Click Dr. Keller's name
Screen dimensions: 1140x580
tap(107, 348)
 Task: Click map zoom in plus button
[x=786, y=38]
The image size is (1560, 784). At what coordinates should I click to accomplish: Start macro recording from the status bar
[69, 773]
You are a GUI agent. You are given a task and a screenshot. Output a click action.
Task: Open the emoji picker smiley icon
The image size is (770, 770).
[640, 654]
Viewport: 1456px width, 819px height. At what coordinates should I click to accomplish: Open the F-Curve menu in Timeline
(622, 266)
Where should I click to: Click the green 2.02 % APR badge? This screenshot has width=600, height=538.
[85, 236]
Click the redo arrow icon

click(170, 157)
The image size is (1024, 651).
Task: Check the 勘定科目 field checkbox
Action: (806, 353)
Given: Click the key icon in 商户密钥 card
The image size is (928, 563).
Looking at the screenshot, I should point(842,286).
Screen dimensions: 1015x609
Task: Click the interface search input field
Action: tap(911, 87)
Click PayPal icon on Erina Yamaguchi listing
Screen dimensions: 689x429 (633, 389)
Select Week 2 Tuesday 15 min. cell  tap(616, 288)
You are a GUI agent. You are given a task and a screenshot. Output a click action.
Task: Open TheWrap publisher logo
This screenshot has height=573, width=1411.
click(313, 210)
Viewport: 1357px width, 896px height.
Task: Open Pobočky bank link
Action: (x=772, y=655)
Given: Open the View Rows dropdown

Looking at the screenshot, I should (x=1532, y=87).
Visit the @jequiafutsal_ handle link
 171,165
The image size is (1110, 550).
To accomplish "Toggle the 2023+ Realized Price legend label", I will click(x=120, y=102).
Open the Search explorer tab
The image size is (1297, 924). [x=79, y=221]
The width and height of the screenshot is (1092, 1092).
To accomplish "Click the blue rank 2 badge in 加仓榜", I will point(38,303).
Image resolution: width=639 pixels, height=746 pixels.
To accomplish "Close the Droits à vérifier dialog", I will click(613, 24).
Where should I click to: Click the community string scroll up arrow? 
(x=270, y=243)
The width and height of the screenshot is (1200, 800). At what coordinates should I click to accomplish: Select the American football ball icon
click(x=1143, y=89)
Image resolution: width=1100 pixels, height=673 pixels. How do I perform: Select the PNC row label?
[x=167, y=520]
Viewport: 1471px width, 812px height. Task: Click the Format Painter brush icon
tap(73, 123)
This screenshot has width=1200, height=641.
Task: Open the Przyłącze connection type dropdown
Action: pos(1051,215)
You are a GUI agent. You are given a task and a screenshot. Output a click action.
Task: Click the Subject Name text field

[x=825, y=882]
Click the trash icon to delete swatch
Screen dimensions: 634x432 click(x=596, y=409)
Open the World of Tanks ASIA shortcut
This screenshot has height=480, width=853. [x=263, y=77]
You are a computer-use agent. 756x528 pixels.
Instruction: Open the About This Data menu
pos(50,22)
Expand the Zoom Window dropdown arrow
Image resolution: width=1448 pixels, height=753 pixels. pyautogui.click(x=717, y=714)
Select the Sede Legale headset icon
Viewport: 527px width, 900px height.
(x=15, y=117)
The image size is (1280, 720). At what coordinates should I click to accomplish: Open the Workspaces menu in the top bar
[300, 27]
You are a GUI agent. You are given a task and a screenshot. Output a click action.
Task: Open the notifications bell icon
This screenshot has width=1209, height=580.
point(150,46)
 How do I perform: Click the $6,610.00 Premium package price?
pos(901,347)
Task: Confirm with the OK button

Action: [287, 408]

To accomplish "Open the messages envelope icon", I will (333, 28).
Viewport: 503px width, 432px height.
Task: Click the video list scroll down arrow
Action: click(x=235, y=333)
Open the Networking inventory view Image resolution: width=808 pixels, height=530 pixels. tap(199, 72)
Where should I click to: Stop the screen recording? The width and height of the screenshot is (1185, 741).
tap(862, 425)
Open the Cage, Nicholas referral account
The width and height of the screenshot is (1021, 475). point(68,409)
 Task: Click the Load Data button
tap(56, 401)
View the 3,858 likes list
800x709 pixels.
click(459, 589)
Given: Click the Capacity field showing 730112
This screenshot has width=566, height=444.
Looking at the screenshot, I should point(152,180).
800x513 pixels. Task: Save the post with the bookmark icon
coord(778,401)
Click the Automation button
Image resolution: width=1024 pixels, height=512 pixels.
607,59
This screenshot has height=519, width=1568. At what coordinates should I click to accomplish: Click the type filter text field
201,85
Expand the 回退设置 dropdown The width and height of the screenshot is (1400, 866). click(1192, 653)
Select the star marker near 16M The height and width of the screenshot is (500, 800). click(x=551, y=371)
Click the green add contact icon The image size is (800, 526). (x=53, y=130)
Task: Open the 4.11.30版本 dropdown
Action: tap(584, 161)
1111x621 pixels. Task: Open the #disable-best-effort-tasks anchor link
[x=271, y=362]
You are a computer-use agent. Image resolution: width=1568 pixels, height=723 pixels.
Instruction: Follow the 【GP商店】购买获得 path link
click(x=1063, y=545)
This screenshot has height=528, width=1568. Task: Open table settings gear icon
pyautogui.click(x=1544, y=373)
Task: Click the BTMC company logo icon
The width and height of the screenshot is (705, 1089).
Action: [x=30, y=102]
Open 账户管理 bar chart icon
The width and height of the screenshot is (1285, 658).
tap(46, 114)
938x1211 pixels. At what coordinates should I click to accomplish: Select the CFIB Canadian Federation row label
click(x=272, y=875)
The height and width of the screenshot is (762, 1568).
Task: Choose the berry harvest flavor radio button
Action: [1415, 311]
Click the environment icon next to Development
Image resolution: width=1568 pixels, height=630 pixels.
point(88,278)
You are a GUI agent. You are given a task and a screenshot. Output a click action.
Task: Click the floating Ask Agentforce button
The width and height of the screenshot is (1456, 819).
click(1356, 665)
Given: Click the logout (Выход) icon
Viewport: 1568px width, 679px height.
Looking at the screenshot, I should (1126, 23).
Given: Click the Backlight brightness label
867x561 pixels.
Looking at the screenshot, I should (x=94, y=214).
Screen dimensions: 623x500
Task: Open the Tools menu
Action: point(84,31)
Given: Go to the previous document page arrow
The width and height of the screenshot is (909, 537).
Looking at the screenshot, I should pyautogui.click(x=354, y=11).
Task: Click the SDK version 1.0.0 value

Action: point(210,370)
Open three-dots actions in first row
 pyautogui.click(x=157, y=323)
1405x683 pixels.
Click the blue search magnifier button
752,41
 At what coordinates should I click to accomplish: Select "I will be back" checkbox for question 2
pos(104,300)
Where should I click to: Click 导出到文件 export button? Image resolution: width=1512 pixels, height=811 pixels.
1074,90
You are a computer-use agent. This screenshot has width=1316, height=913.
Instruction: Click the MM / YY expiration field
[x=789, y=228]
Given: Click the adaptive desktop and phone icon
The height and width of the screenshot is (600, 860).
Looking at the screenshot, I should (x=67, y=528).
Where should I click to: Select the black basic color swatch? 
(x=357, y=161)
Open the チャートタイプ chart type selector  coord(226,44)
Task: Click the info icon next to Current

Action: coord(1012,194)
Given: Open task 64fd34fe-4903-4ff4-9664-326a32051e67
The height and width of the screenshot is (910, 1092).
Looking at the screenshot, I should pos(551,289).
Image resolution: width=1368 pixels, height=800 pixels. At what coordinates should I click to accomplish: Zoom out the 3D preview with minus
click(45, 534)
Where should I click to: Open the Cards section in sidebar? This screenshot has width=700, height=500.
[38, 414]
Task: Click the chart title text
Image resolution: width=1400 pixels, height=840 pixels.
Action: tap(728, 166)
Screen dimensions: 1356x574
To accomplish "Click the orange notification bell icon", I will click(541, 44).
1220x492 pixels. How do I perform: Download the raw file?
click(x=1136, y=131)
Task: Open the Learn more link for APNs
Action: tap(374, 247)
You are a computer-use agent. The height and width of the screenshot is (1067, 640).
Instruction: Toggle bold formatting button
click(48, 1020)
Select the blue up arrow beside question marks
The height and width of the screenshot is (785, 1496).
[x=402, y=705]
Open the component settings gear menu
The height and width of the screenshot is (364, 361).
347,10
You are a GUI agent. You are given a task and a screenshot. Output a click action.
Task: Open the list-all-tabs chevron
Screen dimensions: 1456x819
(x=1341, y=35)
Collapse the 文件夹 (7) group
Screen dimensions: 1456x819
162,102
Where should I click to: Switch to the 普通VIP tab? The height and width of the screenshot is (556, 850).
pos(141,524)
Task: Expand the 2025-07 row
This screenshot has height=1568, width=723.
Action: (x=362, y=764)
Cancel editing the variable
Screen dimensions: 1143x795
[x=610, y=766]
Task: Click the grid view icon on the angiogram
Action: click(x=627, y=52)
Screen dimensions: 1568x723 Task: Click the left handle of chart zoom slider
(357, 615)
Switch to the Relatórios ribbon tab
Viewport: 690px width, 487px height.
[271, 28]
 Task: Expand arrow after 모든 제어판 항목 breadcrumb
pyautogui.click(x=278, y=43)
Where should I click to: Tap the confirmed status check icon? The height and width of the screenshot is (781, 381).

» Work to complete
Output the lines of the listing above from the line containing "Screen dimensions: 1356x574" up to and including the line containing "Action: tap(374, 247)", reproducing each one character for character.

» Result
Screen dimensions: 1356x574
To accomplish "Click the orange notification bell icon", I will click(541, 44).
1220x492 pixels. How do I perform: Download the raw file?
click(x=1136, y=131)
Task: Open the Learn more link for APNs
Action: tap(374, 247)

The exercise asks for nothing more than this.